An ad hoc committee will assess lessons learned in global ocean color remote sensing from the SeaWiFS/MODIS era to guide planning for acquisition of future global ocean color radiance data to support U.S. research and operational needs. In particular, the committee will assess the sensor and system requirements necessary to produce high-quality global ocean color climate data records that are consistent with those from SeaWiFS/MODIS. The committee will also review the operational and research objectives, such as described in the Ocean Research Priorities Plan and Implementation Strategy, for the next generation of global ocean color satellite sensors and provide guidance on how to ensure both operational and research goals of the oceanographic community are met. In particular the study will address the following:
1. Identify research and operational needs, and the associated global ocean color sensor and system high-level requirements for a sustained, systematic capability to observe ocean color radiance (OCR) from space;
2. Review the capability, to the extent possible based on available information, of current and planned national and international sensors in meeting these requirements (including but not limited to: VIIRS on NPP and subsequent JPSS spacecrafts; MERIS on ENVISAT and subsequent sensors on ESA’s Sentinel-3; S-GLI on JAXA’s GCOM-C; OCM-2 on ISRO’s Oceansat-2; COCTS on SOA’s HY-1; and MERSI on CMA’s FY-3);
3. Identify and assess the observational gaps and options for filling these gaps between the current and planned sensor capabilities and timelines; define the minimum observational requirements for future ocean color sensors based on future oceanographic research and operational needs across a spectrum of scales from basin-scale synoptic to local process study, such as expected system launch dates, lifetimes, and data accessibility;
4. Identify and describe requirements for a sustained, rigorous on-board and vicarious calibration and data validation program, which incorporates a mix of measurement platforms (e.g., satellites, aircraft, and in situ platforms such as ships and buoys) using a layered approach through an assessment of needs for multiple data user communities; and
5. Identify minimum requirements for a sustained, long-term global ocean color program within the United States for the maintenance and improvement of associated ocean biological, ecological, and biogeochemical records, which ensures continuity and overlap among sensors, including plans for sustained rigorous on-orbit sensor inter-calibration and data validation; algorithm development and evaluation; data processing, re-processing, distribution, and archiving; as well as recommended funding levels for research and operational use of the data.
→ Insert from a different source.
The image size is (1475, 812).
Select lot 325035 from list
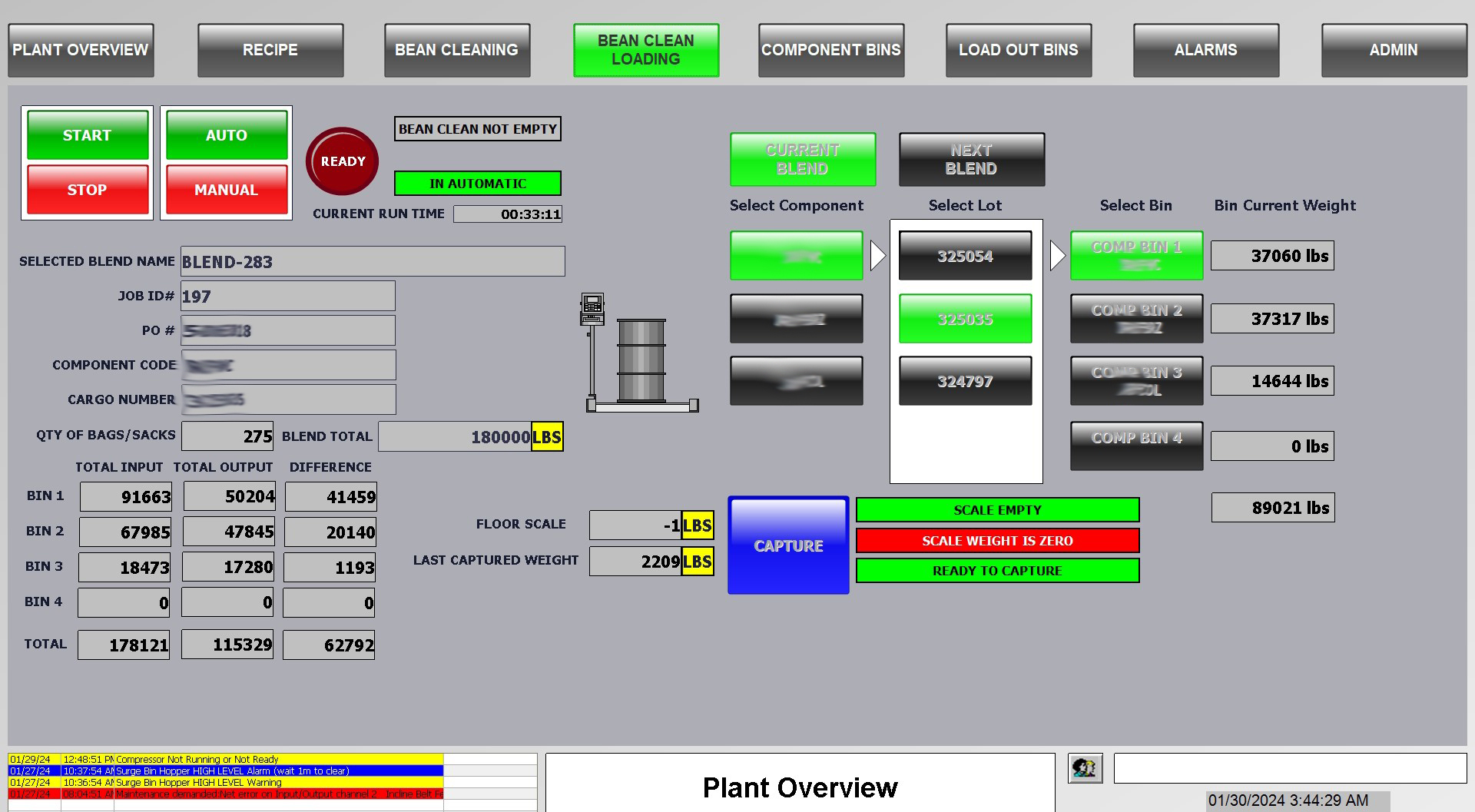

The review will also evaluate the minimum observational research requirements in the context of relevant missions outlined in previous NRC reports, such as the NRC “Decadal Survey” of Earth Science and Applications from Space. The committee will build on the Advance Plan developed by NASA’s Ocean Biology and Biogeochemistry program and comment on future ocean color remote sensing support of oceanographic research goals that have evolved since the publication of that report. Also included in the review will be an evaluation of ongoing national and international planning efforts related to ocean color measurements from geostationary platforms.